**Problem statement**:
Copy out every line of the records below word for word, keeping each character unchanged.
-- -- --
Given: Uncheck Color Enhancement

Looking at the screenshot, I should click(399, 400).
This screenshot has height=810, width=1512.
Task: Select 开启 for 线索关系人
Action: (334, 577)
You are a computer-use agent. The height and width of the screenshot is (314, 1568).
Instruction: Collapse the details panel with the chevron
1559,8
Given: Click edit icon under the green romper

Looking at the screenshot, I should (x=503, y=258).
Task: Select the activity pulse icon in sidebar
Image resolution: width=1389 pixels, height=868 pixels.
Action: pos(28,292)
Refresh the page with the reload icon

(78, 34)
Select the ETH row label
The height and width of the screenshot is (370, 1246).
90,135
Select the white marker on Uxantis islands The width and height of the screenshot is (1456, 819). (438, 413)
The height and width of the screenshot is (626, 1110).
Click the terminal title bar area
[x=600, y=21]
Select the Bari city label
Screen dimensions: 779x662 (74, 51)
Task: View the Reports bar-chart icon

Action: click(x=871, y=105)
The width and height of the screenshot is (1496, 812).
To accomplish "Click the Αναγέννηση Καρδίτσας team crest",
-- -- --
**Task solution**:
Given: Uncheck Color Enhancement

Looking at the screenshot, I should click(399, 400).
This screenshot has height=810, width=1512.
Task: Select 开启 for 线索关系人
Action: (334, 577)
You are a computer-use agent. The height and width of the screenshot is (314, 1568).
Instruction: Collapse the details panel with the chevron
1559,8
Given: Click edit icon under the green romper

Looking at the screenshot, I should (x=503, y=258).
Task: Select the activity pulse icon in sidebar
Image resolution: width=1389 pixels, height=868 pixels.
Action: pos(28,292)
Refresh the page with the reload icon

(78, 34)
Select the ETH row label
The height and width of the screenshot is (370, 1246).
90,135
Select the white marker on Uxantis islands The width and height of the screenshot is (1456, 819). (438, 413)
The height and width of the screenshot is (626, 1110).
Click the terminal title bar area
[x=600, y=21]
Select the Bari city label
Screen dimensions: 779x662 (74, 51)
Task: View the Reports bar-chart icon

Action: click(x=871, y=105)
The width and height of the screenshot is (1496, 812).
To accomplish "Click the Αναγέννηση Καρδίτσας team crest",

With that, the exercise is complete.